Stored dataset items:
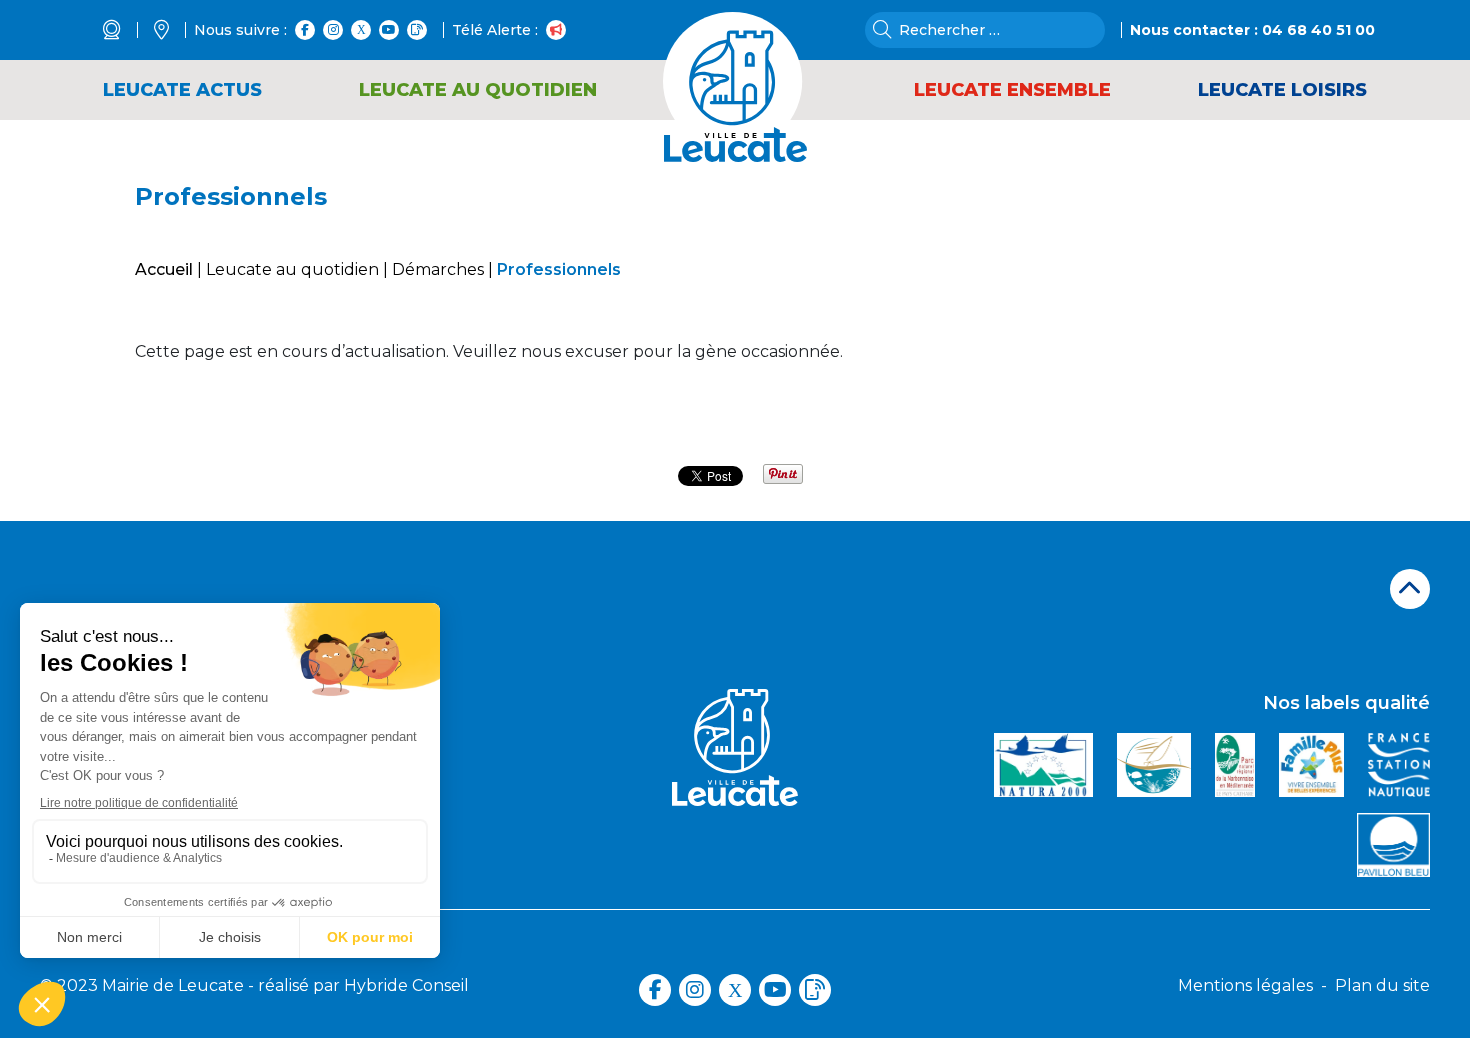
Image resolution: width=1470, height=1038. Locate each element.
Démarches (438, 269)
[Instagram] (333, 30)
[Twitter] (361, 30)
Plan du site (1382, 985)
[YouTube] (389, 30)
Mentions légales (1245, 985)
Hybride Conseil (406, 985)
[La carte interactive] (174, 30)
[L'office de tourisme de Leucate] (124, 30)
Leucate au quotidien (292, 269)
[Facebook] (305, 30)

▶ _Directions for this task_: Only the stretch of lines that begins with the one holding "[Instagram] (333, 30)" and ends with the last line above belongs in the answer; please write it out exactly.

▶ _Solution below_:
[Instagram] (333, 30)
[Twitter] (361, 30)
Plan du site (1382, 985)
[YouTube] (389, 30)
Mentions légales (1245, 985)
Hybride Conseil (406, 985)
[La carte interactive] (174, 30)
[L'office de tourisme de Leucate] (124, 30)
Leucate au quotidien (292, 269)
[Facebook] (305, 30)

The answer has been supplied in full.